Art Heritage, Triveni Kala Sangam, New Delhi

7th-30th December, 2006

Curated by Jean-Marie Lafont and Dhir Sarangi

Following the death of Aurangzeb in 1707, the collapse of the Mughal Empire led to the emergence of “successor states” in India. These principalities of Avadh, Rohilkand, Hyderabad, and Mysore, which engendered new socio-political identities, were now compelled to modernize their administrative and military infrastructures in order to survive the growing influence and territorial expansion of the East-India Company. Indian statesmen began to introduce military reforms with the help of European specialists, resulting in a ‘cultural encounter’ in the late 18th century.

Jean-Baptiste Gentil, a French military officer who first arrived in India in 1752, served Kasim Ali Khan, Nawab of Bengal, and then, Shija-ud-daula, the Nawab of Avadh. Drawn to pre-Mughal, Mughal and contemporary architecture, he commissioned a series of large paintings of palaces in Delhi, Agra and Faizabad in 1772-1774. The core of the exhibition, amassed from Gentil’s collection, included 15 reproductions of these paintings from the Bibliothèque Nationale, Paris and 5 more documents from the Victoria & Albert Museum, London. They display the Chandni Chowk, the Faiz bazaar, the Red Fort and a garden of the Mughal emperor in Delhi.

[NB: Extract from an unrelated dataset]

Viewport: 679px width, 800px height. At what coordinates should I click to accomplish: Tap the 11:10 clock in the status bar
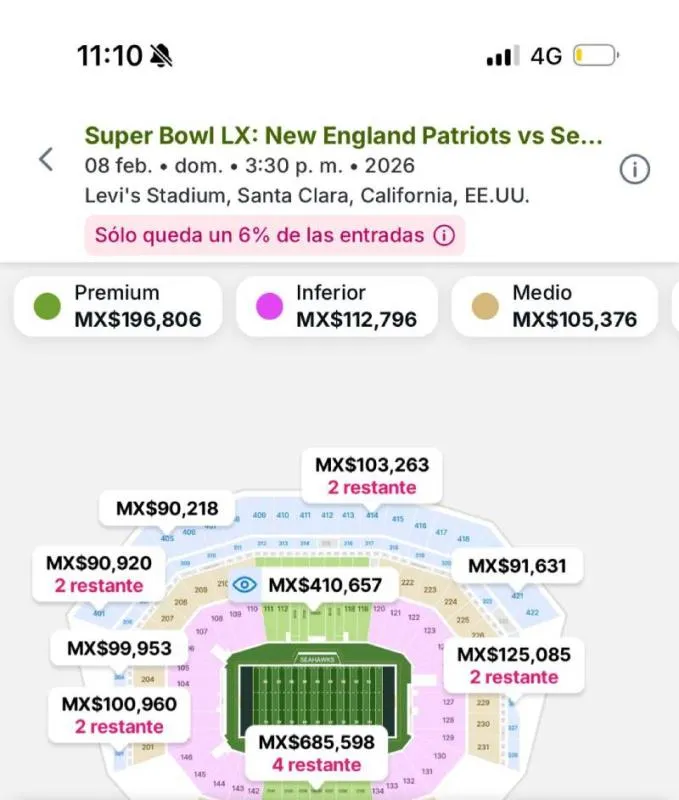point(111,57)

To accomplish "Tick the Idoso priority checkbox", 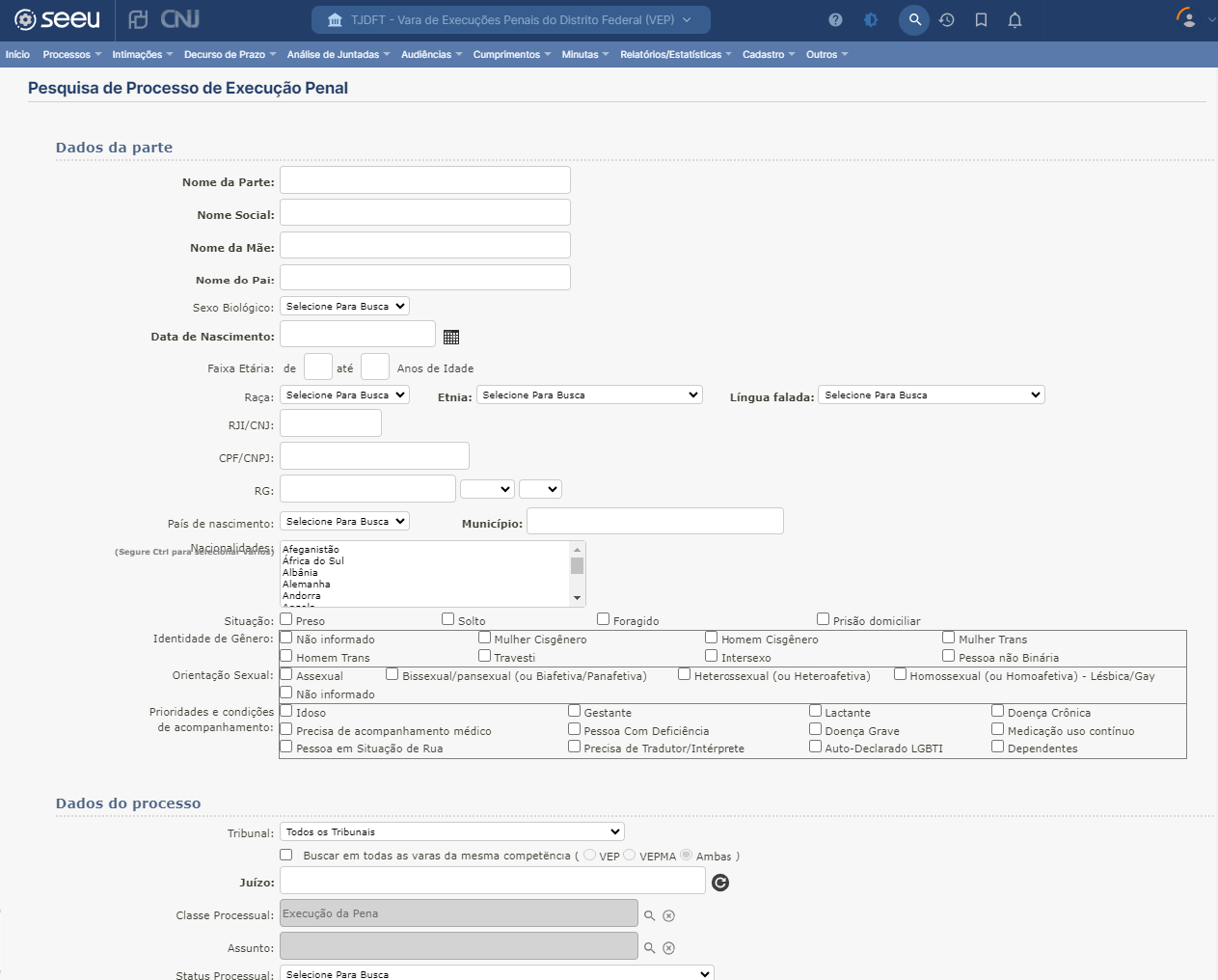I will [286, 711].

An intense cultural life developed in Avadh from the 1770s till the 1820s after the brutal sacking of Delhi by Nadir Shah and Ahmed Shah Abdali. As a result, several rare manuscripts reached the Nawabs, some of which were purchased by Europeans. The exhibition also featured, for the first time, illustrations of miniature paintings and unpublished manuscripts from the Gentil Collection.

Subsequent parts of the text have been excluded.